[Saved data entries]
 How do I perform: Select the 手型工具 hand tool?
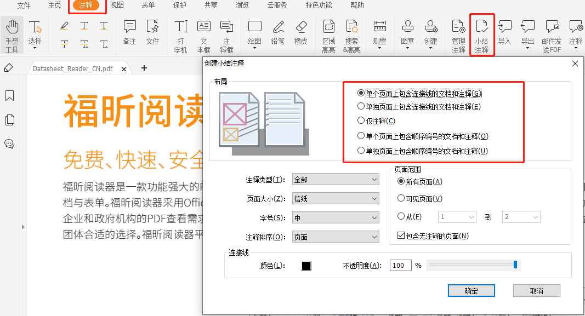12,35
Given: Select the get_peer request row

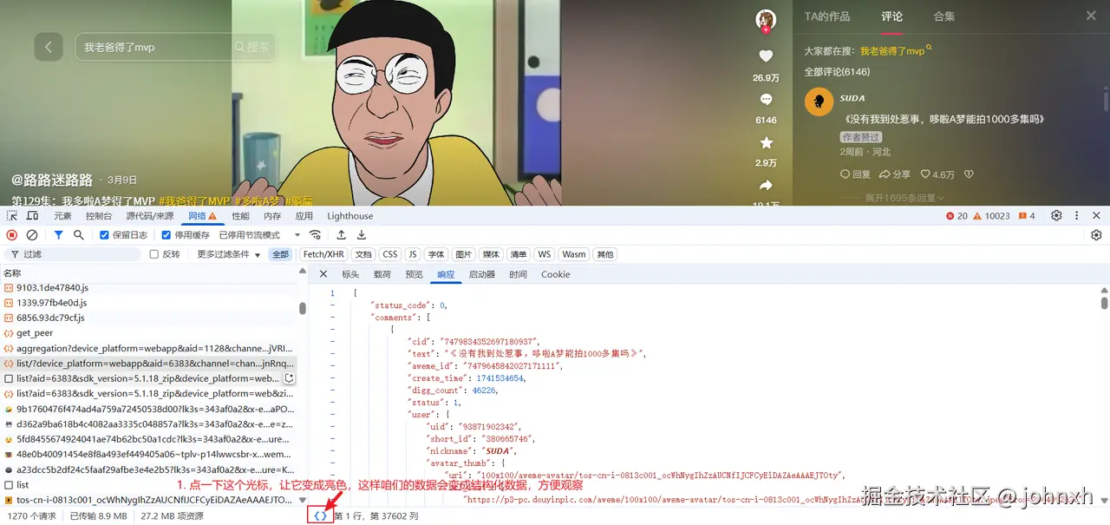Looking at the screenshot, I should point(35,332).
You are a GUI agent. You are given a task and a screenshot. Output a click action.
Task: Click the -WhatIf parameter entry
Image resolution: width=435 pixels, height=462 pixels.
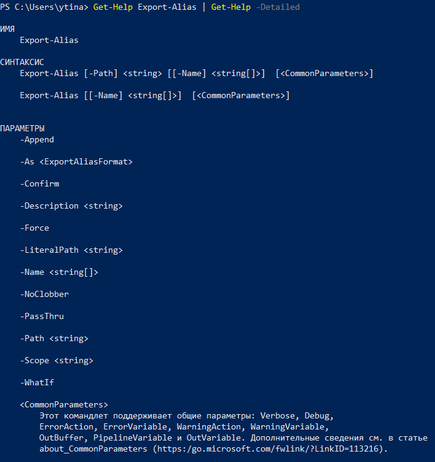(x=37, y=382)
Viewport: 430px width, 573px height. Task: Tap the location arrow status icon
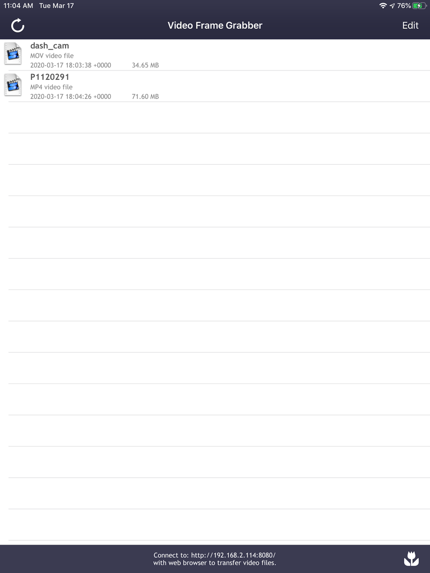pyautogui.click(x=392, y=6)
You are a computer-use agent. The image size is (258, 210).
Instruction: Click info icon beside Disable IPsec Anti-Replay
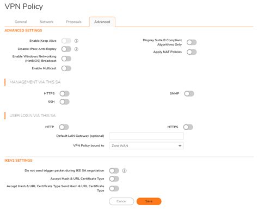coord(76,49)
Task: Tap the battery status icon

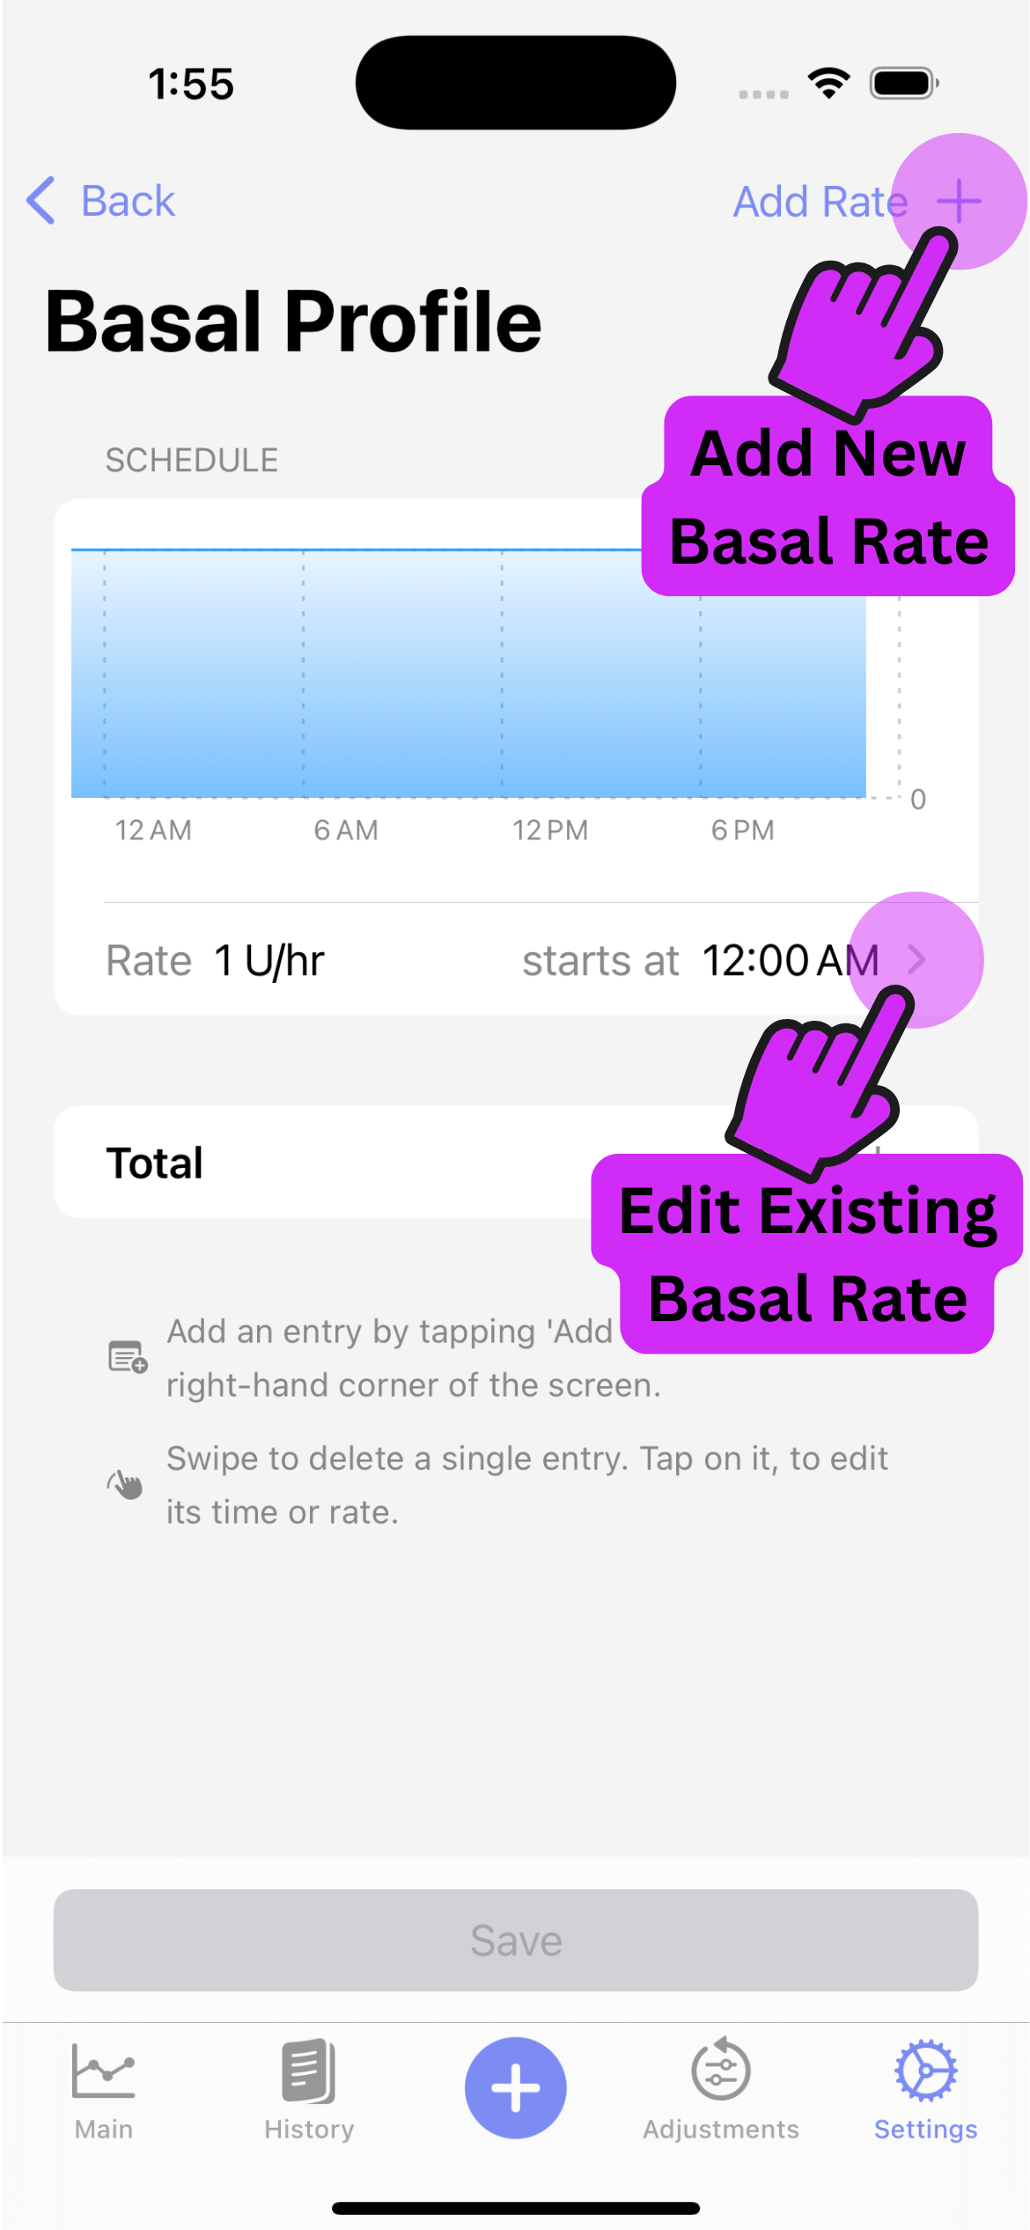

EXERCISE GOAL
What you return should match the records above word for word, minus the pictures.

FINISHED EXERCISE
 How do I perform: Select the 手型工具 hand tool?
12,35
Given: Select the get_peer request row

Looking at the screenshot, I should point(35,332).
You are a GUI agent. You are given a task and a screenshot. Output a click action.
Task: Click the -WhatIf parameter entry
Image resolution: width=435 pixels, height=462 pixels.
(x=37, y=382)
Viewport: 430px width, 573px height. Task: Tap the location arrow status icon
pyautogui.click(x=392, y=6)
You are a computer-use agent. The image size is (258, 210).
Instruction: Click info icon beside Disable IPsec Anti-Replay
coord(76,49)
Task: Tap the battery status icon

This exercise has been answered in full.